History

British East India Company
- Name: Warren Hastings
- Namesake: Warren Hastings
- Owner: EIC voyage #1: William Larkins; EIC voyage #2: Mrs Christian Larkins; EIC voyage #3-5: Thomas Larkins; EIC voyage #6: John Pascal Larkins;
- Builder: Barnard, Deptford
- Launched: 22 August 1781
- Fate: Sold 1797 for breaking up

General characteristics
- Tons burthen: 763, or 76380⁄94, or 786 (bm)
- Length: Overall: 142 ft 9 in (43.5 m); Keel: 115 ft 8+1⁄2 in (35.3 m);
- Beam: 35 ft 2+3⁄4 in (10.7 m), hold 14 ft 9 in (4.50 m)
- Depth of hold: 14 ft 9 in (4.5 m)
- Complement: 80
- Armament: 12 × 9&4-pouder guns
- Notes: Three decks

= Warren Hastings (1781 EIC ship) =

Warren Hastings was launched in 1781 as an East Indiaman for the British East India Company (EIC). She made six voyages for the EIC before being sold in 1797 for breaking up.

==Career==
1st E1C voyage (1782–1784): Captain Thomas Larkins sailed from Portsmouth on 6 February 1782, bound for Bombay, Madras, and Bengal. Warren Hastings reached Bombay on 5 September, Madras on 19 October, and Diamond Island on 8 December. She was at Kedgeree on 15 January 1783, and left Bengal on 1 May for Bombay. She arrived at Bombay on 22 July, Tellicherry on 20 September, Cochin on 26 September, and Culpee on 30 October. Homeward bound, she left Kedgeree on 6 March 1784, reached St Helena on 14 June, and arrived back at the Downs on 21 September.

2nd E1C voyage (1785–1786): Captain Thomas Larkins sailed from the Downs on 8 April 1785, bound for China. Warren Hastings arrived at Whampoa Anchorage on 20 August. Homeward bound, she crossed the Second Bar on 2 January 1786, reached St Helena on 17 March, and arrived back at the Downs on 20 May.

3rd E1C voyage (1787–1788): Captain John Pascal Larkins sailed from the Downs on 13 April 1787, bound for Bombay and China. Warren Hastings reached Bombay on 31 July and arrived at Whampoa on 20 January 1788. Homeward bound, she crossed the Second Bar on 8 April, reached St Helena on 27 July, and arrived at the Downs on 23 September.

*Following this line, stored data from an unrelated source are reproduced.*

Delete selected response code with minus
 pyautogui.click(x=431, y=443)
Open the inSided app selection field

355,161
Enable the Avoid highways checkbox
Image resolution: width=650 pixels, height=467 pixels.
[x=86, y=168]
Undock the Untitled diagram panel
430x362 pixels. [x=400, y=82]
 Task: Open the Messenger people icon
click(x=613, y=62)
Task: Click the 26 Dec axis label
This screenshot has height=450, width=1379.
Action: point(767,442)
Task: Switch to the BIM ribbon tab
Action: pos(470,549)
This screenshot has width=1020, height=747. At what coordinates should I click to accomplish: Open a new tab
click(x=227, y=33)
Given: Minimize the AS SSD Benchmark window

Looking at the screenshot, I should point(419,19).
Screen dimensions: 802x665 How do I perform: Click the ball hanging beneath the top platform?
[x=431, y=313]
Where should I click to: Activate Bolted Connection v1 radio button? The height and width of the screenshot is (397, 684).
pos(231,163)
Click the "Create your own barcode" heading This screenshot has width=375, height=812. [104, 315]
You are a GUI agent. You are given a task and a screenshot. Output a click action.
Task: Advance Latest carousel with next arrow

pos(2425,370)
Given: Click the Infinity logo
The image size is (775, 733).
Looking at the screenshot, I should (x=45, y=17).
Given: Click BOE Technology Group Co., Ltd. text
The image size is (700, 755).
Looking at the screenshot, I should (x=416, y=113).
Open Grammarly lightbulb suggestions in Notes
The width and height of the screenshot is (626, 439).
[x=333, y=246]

4th E1C voyage (1790–1791): Captain John Pascal Larkins sailed from the Downs on 3 May 1790, bound for Bengal and Madras. Warren Hastings arrived at Diamond Harbour on 18 September. She was at Ingeli on 15 December, and left there on 29 December. She reached Madras on 11 January 1791, and returned to Ingeli on 27 March. Homeward bound, she was at Madras again on 12 April, reached the Cape on 9 July and St Helena on 2 August, and arrived back at the Downs on 6 October.

5th E1C voyage (1793–1794): War with France had broken out and Captain Francis William Leigh was able to acquire a letter of marque on 12 June 1793. He sailed from Portsmouth on 7 July, bound for Bengal. Warren Hastings arrived at Diamond Harbour on 27 November. She was at Saugor on 26 January 1794. Homeward bound, she left Saugor on 21 February, reached St Helena on 1 May St Helena and Galway Bay on 20 July, and arrived at the Downs on 27 August.

6th E1C voyage (1795–1797): Captain Leigh sailed from Portsmouth on 24 May 1795, bound for the Cape and China. Warren Hastings reached San Salvadore on 6 July, Simons Bay on 4 September, and the Cape on 2 October. From there she was at Java on 19 December, and arrived at Whampoa on 4 March 1796. Homeward bound, she crossed the Second Bar on 26 June, reached Sapi Bay (on the east end of Sumbawa) on 10 September and St Helena on 20 November, and arrived at the Downs on 8 February 1797 .

==Fate==
Warren Hastings was sold in 1797 for breaking up.